Stored items:
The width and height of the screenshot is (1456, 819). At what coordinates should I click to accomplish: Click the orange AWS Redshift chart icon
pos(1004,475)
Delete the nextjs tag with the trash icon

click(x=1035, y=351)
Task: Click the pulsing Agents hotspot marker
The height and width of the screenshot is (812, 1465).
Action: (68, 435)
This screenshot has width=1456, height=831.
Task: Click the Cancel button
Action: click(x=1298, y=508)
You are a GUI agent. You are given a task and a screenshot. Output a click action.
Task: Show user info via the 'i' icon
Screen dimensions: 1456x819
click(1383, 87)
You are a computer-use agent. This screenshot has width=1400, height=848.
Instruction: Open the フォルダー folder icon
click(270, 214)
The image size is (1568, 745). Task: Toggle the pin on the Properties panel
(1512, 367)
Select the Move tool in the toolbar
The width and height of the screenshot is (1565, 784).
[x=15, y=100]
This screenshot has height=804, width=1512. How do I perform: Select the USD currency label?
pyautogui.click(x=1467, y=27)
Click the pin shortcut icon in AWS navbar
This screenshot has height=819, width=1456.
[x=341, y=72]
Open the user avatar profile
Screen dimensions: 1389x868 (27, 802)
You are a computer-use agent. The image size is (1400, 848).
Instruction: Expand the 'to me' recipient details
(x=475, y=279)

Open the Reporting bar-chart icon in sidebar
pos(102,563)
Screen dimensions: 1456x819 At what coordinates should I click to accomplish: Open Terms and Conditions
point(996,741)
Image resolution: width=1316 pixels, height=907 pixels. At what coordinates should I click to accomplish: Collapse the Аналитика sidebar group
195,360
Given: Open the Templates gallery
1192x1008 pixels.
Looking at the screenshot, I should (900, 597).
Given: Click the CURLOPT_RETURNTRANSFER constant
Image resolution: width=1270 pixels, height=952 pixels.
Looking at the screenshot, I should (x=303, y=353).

▶ _Your assignment_
Among the lines above, tally those containing the string "computer" and give only the result.

▶ _Solution for this task_
2